From Chapter 1 of Artful Design, I would like to respond to Principle 1.10, which states: DESIGN IS SUBTRACTION. It is common to think design as addition (Principle 1.9) since design is exploring things that have not shown up before. Yet, it is almost impossible for every single component of it to be brand new. Most of the time, design is just modifying and simplifying existing things and processes. Along the course of optimization, the resulting design becomes easier to use and prettier to perceive, a boost in both function and form aspects. Accordingly, the goal stated in Principle 1.16, "BOTH USEFUL AND BEAUTIFUL," is achieved.

For me, the most intuitive example of this idea would be its flourish in the computer science field. The invention of all these fascinating programming language features seems to originate from this principle. At ground level, for loop is one of the most fundamental syntaxes that every programmer must learn in the very early stage. The same functionality could certainly be implemented without the for loop, but in that case, the code could be way longer depending on the number of the loops. Similarly, modularity is another important and higher-level property shared by various programming languages. It, again, helps programmers factor out components that are applicable to several functions, classes, or even applications.

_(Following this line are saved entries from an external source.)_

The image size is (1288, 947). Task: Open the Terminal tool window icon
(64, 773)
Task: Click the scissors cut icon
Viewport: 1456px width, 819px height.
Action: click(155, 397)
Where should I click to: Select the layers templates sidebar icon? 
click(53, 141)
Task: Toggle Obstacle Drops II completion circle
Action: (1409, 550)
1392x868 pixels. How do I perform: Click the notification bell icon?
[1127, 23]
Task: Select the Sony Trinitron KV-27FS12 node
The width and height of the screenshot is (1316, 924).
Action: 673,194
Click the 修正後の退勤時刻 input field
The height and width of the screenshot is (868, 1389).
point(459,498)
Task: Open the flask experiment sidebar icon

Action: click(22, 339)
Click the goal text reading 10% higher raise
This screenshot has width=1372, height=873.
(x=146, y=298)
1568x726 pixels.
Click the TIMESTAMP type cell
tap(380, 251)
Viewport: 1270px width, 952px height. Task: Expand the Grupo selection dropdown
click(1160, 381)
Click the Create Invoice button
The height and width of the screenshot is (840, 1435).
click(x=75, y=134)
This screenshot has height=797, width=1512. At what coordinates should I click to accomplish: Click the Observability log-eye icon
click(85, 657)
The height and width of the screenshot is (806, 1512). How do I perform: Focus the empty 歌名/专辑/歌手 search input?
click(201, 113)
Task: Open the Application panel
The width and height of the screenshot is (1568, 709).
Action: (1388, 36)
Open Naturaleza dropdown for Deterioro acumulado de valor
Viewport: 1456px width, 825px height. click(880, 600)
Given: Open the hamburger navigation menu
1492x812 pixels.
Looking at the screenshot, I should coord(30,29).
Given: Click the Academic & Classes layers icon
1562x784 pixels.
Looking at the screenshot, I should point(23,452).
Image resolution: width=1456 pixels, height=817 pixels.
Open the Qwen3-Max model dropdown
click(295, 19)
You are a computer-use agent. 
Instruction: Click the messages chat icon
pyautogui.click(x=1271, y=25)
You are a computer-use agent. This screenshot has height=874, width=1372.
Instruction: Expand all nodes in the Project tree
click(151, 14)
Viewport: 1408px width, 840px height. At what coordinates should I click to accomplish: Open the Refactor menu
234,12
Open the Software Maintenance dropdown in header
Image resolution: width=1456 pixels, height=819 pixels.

In fact, the design of for loop and modularity not only reduces memory taken up by the application and saves time for programmers from writing redundant code, but leads to a cleaner and more structural form of code as well. This simplicity accelerates the development of software (function) and brings joyfulness and relaxation to engineers when they reread their code (form) at the same time.

This principle also reminds me of the art movement, Minimalism. In post-WWII media, including visual arts and music, subtraction and simplicity are highly encouraged and praised. It is conceivable that Minimalism symbolizes human's explicit desire for the essence of design. Among all these inspiring works, the Church of the Light, a piece of architecture designed by Tadao Ando, impresses me the most. This church is constructed purely by concrete walls with a cross cut in the front. This is the simplest form of a church that I could ever thought of, but rather sophisticated in the conceptual dimension. The interaction and contrast between artificial concrete solid and light from the nature amplify the emptiness created by this space, which compels the occupants to enter their spiritual world and feel their existence. As mentioned by Ando, "The essence of Minimalism is simplicity, but simplicity without depth is merely cheap. It is not enough."